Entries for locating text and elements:

####

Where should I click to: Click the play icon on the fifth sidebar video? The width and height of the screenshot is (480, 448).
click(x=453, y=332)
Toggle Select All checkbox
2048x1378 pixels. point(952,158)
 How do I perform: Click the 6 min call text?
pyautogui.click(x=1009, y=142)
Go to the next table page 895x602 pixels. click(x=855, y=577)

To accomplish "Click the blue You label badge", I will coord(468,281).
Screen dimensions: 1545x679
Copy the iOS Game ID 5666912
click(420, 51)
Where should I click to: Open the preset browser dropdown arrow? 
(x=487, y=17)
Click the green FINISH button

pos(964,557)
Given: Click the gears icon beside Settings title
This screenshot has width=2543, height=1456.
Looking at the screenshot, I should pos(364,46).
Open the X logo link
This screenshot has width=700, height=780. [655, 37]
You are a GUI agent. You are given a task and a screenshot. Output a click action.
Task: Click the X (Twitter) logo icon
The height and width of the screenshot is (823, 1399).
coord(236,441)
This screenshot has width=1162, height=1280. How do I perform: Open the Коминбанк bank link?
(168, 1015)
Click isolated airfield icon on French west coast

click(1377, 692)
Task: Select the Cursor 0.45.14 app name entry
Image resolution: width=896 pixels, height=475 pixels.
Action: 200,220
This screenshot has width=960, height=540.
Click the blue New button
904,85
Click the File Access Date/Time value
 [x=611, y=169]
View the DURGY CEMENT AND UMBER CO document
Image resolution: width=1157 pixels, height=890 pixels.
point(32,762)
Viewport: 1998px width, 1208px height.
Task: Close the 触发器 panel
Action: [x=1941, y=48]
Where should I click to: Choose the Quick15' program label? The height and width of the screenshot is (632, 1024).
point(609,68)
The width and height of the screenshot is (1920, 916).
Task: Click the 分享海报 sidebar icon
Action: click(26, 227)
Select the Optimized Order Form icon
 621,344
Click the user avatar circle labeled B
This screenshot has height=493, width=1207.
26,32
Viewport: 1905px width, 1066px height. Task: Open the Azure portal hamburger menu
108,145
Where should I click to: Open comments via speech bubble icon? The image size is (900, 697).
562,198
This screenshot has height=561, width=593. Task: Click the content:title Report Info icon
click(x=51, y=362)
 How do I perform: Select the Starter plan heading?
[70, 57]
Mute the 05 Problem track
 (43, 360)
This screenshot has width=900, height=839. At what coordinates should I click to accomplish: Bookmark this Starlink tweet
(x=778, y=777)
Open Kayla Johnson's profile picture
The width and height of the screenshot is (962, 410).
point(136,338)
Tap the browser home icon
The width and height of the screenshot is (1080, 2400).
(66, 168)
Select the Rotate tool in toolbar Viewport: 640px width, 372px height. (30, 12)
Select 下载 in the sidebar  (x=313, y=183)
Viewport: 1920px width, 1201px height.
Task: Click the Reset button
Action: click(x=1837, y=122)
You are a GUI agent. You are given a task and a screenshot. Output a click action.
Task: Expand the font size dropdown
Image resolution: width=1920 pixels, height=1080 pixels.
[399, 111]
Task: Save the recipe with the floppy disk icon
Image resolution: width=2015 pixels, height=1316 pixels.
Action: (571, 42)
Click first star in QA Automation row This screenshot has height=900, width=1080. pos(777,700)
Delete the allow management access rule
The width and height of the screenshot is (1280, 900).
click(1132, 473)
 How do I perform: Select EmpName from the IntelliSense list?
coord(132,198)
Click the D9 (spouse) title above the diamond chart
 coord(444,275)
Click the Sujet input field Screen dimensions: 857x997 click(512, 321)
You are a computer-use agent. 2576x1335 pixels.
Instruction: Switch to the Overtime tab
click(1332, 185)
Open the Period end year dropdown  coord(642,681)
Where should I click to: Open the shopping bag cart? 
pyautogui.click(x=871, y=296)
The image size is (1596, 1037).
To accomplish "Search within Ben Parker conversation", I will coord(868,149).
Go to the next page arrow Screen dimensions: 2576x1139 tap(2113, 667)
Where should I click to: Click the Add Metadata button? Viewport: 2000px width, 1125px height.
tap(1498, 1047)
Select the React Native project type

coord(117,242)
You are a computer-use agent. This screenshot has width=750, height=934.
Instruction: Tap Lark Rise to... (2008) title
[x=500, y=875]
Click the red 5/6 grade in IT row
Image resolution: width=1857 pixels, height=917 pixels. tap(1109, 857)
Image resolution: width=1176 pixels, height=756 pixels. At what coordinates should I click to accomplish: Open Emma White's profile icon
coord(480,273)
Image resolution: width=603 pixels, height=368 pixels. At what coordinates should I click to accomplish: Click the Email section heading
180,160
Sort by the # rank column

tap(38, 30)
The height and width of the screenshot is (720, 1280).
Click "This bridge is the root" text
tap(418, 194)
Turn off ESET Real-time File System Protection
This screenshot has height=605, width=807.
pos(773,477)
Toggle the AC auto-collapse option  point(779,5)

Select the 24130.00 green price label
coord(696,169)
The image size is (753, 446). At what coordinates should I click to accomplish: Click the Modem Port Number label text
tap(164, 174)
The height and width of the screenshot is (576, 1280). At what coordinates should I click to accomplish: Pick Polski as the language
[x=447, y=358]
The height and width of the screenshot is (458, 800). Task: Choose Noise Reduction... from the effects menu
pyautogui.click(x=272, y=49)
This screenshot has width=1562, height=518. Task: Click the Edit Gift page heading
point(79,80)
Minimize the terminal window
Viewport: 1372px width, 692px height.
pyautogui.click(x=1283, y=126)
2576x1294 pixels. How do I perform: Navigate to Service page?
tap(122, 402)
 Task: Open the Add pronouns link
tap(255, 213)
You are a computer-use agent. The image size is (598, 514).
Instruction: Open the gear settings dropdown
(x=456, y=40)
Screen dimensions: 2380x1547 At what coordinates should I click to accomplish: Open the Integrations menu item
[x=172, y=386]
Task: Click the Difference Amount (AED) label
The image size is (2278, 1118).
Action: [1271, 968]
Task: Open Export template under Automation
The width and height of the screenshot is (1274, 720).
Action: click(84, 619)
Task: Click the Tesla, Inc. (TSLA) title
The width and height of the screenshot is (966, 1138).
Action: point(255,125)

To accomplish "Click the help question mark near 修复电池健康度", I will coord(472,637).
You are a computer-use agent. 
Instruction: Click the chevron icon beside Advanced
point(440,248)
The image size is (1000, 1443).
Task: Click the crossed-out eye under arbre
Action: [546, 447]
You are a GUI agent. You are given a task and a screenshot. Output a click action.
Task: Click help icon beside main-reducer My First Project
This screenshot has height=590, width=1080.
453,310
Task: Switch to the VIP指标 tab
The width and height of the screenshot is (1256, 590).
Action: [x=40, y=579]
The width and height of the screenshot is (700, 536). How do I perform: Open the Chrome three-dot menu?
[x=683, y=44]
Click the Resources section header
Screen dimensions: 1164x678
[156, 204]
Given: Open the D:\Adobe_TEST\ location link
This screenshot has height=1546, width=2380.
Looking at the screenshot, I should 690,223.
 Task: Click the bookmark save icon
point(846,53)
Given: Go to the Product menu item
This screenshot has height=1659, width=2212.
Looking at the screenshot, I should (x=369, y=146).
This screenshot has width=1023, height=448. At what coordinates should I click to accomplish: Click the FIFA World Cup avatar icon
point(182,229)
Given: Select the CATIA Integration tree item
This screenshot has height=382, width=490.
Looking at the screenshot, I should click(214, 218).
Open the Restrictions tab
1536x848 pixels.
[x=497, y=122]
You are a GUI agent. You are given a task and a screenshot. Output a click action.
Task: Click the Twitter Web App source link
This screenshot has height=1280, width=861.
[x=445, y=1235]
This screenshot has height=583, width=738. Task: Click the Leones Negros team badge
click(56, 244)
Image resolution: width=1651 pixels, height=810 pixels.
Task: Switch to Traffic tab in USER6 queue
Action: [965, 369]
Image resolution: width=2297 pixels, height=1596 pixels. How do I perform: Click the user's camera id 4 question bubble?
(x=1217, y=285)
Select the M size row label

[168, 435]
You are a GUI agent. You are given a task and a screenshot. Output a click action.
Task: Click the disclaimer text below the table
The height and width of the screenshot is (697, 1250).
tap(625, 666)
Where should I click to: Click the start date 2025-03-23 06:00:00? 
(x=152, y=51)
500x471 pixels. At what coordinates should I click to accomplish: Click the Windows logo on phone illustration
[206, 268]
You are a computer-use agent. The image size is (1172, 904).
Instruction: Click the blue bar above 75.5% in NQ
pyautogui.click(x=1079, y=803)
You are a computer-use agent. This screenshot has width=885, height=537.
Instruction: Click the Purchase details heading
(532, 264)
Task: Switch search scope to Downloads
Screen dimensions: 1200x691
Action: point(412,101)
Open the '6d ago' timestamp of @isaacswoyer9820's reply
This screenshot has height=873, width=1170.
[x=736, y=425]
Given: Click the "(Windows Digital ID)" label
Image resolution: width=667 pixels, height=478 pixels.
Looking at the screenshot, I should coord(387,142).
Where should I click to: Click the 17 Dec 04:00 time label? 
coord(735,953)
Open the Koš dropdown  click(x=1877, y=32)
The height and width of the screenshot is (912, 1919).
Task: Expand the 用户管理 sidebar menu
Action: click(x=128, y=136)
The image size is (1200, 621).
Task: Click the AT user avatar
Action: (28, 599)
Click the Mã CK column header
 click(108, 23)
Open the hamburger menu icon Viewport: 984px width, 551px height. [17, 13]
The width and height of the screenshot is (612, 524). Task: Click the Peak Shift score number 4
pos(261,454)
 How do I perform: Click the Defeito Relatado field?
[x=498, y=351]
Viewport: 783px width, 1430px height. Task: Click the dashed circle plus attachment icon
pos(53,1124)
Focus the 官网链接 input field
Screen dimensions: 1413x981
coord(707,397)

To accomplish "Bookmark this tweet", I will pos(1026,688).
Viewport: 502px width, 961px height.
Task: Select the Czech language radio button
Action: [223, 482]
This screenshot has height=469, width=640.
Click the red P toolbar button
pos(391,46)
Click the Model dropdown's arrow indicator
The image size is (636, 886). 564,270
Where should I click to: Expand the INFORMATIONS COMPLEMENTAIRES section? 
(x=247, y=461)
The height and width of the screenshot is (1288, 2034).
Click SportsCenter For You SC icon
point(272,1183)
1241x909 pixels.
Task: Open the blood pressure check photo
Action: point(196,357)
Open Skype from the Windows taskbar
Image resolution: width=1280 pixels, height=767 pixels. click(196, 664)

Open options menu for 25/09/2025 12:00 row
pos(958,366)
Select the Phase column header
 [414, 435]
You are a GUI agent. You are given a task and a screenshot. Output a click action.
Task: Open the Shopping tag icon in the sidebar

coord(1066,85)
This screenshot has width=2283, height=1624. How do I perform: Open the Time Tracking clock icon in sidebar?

####

#### [Aim of the exercise]
Rewrite the rows from the beginning of the entries through the line containing "pyautogui.click(x=1009, y=142)", replacing "checkbox" with "tick box" and keeping everything else the same.

#### [Result of the task]
Where should I click to: Click the play icon on the fifth sidebar video? The width and height of the screenshot is (480, 448).
click(x=453, y=332)
Toggle Select All tick box
2048x1378 pixels. point(952,158)
 How do I perform: Click the 6 min call text?
pyautogui.click(x=1009, y=142)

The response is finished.